When I first blogged about Abdelrazik’s case, Etihad Airlines was offering to transport him to Canada, but the government wouldn’t issue emergency travel papers. By February the government was insisting that he could have the papers, but only if he first presented a fully paid airline ticket – and anyone who helped him buy one, of course, might find themselves in trouble for helping a suspected terrorist.
However, many people were courageous and generous enough to defy this threat, and by the middle of March enough money had been raised to buy Abdelrazik a ticket to Canada on a flight leaving Sudan on April 3. The government had plenty of time to fulfill its promise of an emergency passport – and in the end, of course, chose not to. Foreign Affairs Minister Lawrence Cannon simply said that Abdelrazik had been denied a passport “on the basis of national security”, and announced that the decision would stand as long as Abdelrazik remained on the UN’s no-fly list.
This takes Cannon onto pretty thin ice, since a UN resolution apparently states that the list is not supposed to prevent individuals from returning to their own countries. More importantly, Her Majesty’s Government should not make promises to individuals and then snatch them away without the slightest attempt at an explanation. I would have thought that fidelity to one’s sworn word would be one of those old-fashioned virtues that only Tories (if you believe their propaganda) are supposed to possess. But this particular Tory government seems to feel justified in moving the goalposts whenever Abdelrazik’s supporters get close to the net.
Meanwhile, NDP foreign affairs critic Paul Dewar has been making widely reported accusations that only racism is keeping a passport out of Abdelrazik’s hands.

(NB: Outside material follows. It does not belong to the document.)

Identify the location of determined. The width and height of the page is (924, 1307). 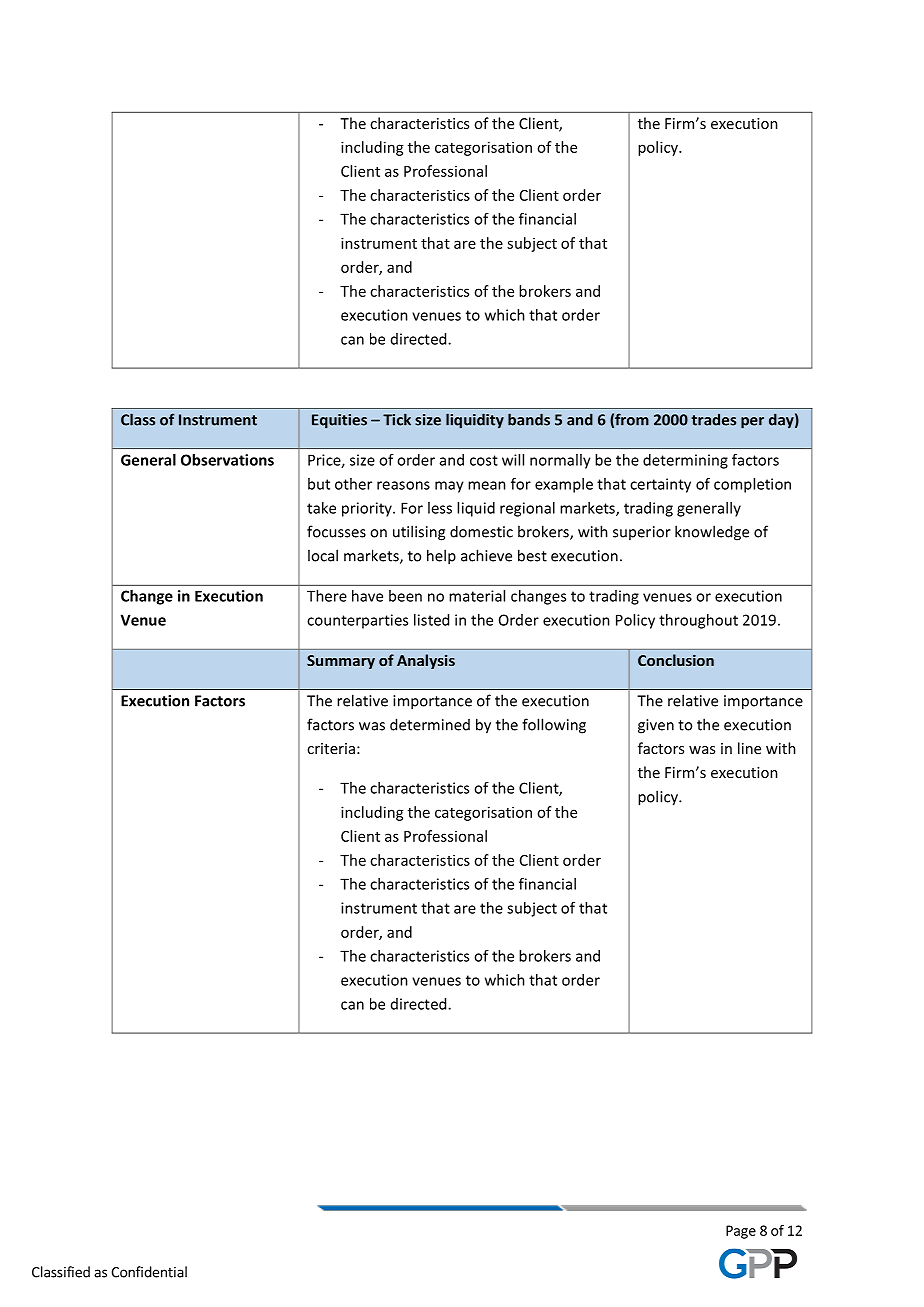
(430, 724).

This is a remarkably ineffectual line of attack, if only because the Harper government’s paranoid reaction to the slightest whiff of terrorism or radical Islam is a far more plausible explanation for their shameful behaviour.

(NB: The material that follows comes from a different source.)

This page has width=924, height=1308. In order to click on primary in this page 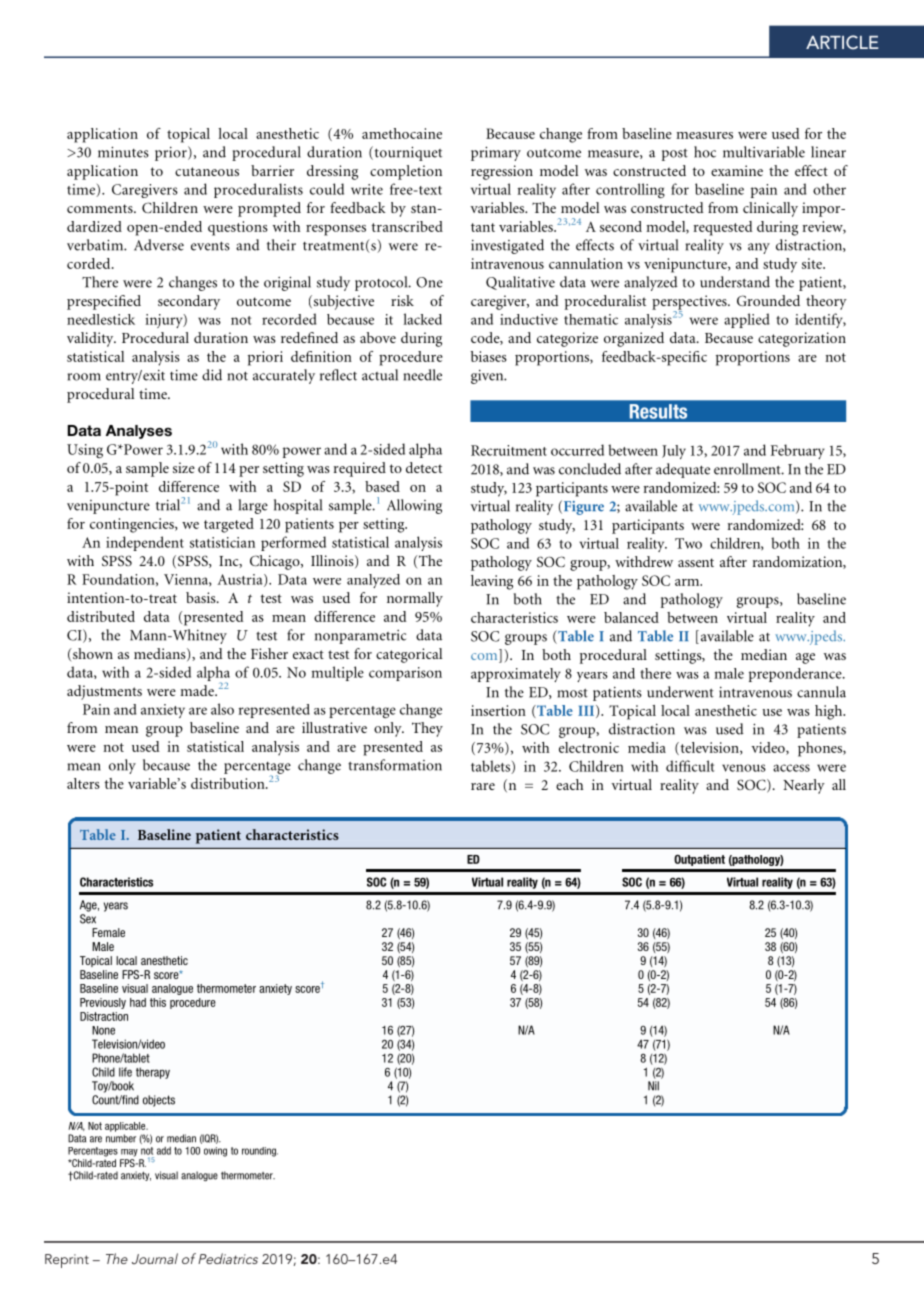, I will do `click(496, 153)`.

Lawrence Martin, in the Globe, recently considered an interesting question: why aren’t the NDP getting more traction, now that the capitalist excesses they’ve always condemned have become the target of so much outrage? Martin blames a lack of media support, and there’s probably some truth to this. However, Dewar’s comments illustrate a second problem – that the NDP often seem more interested in hurling dubious accusations of various kinds of discrimination than in engaging constructively with Canada’s real problems.